Kremlin aide Yuri Ushakov said Russian President Vladimir Putin’s three-hour meeting with U.S. special envoy Steve Witkoff on Friday was “constructive and very useful,” narrowing gaps on both Ukraine and wider global issues. According to Ushakov, the pair focused on reviving direct Moscow-Kyiv negotiations and discussed Washington’s draft peace plan, which would freeze fighting and let Russia retain territory it now occupies.
The White House issued no read-out, but President Donald Trump later told reporters talks were moving “smoothly” and that a deal to halt a war costing “5,000 lives a week” was “pretty close.” Kyiv remains wary: President Volodymyr Zelensky told the BBC he could discuss “territorial issues” only after a “full and unconditional ceasefire,” even as Trump signals willingness to recognise Russia’s 2014 annexation of Crimea. European and Ukrainian counter-proposals reject any formal cession of land before a ceasefire.
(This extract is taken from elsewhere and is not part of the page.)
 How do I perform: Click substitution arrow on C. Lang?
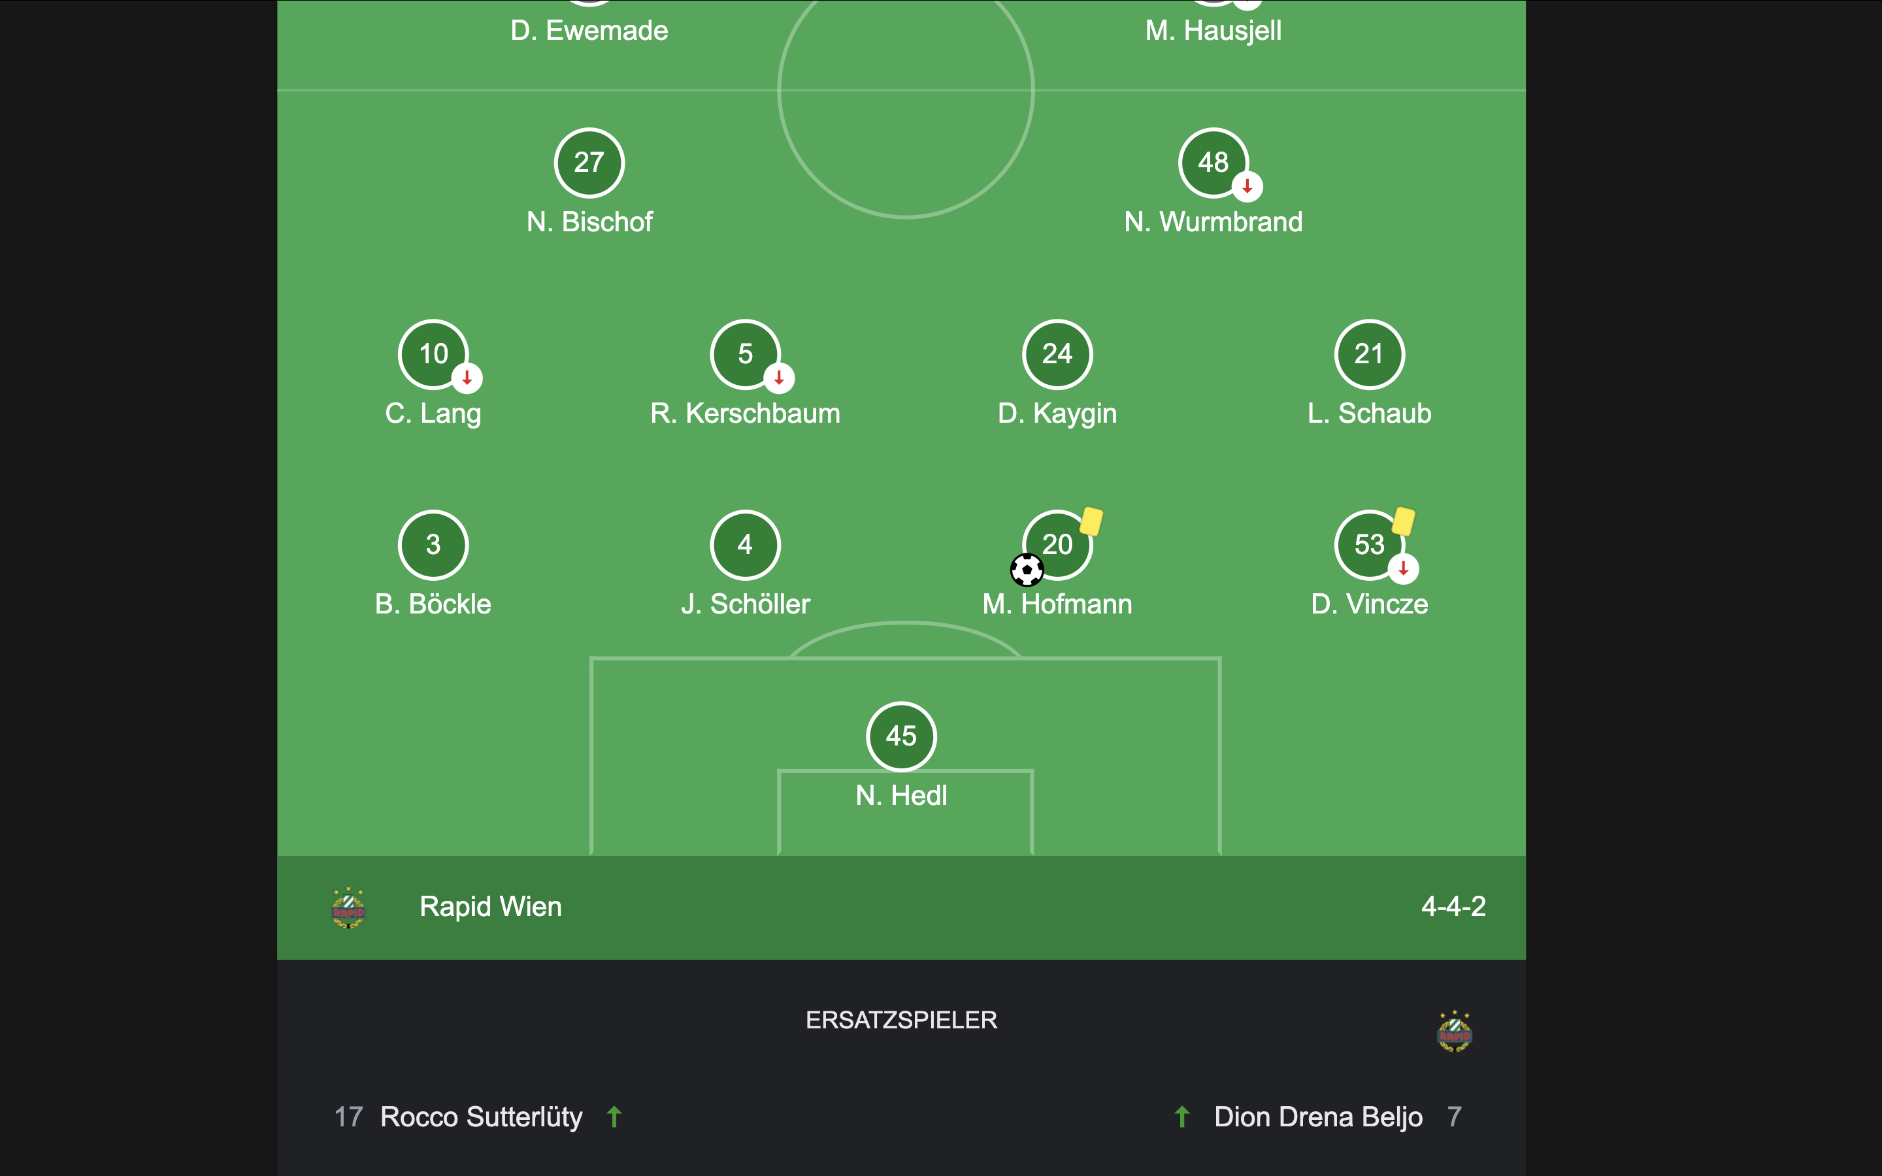click(467, 379)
With Ukraine absent from the Moscow session and Russia accused of stalling on a proposed 30-day Easter truce, big hurdles remain. But Ushakov said the dialogue “brought positions closer,” while diplomatic pressure mounts: Trump continues to link progress to a lucrative U.S.–Ukraine rare-earths deal, and Zelensky urges allies to tighten sanctions on Moscow, warning that “without pressure this cannot be resolved.”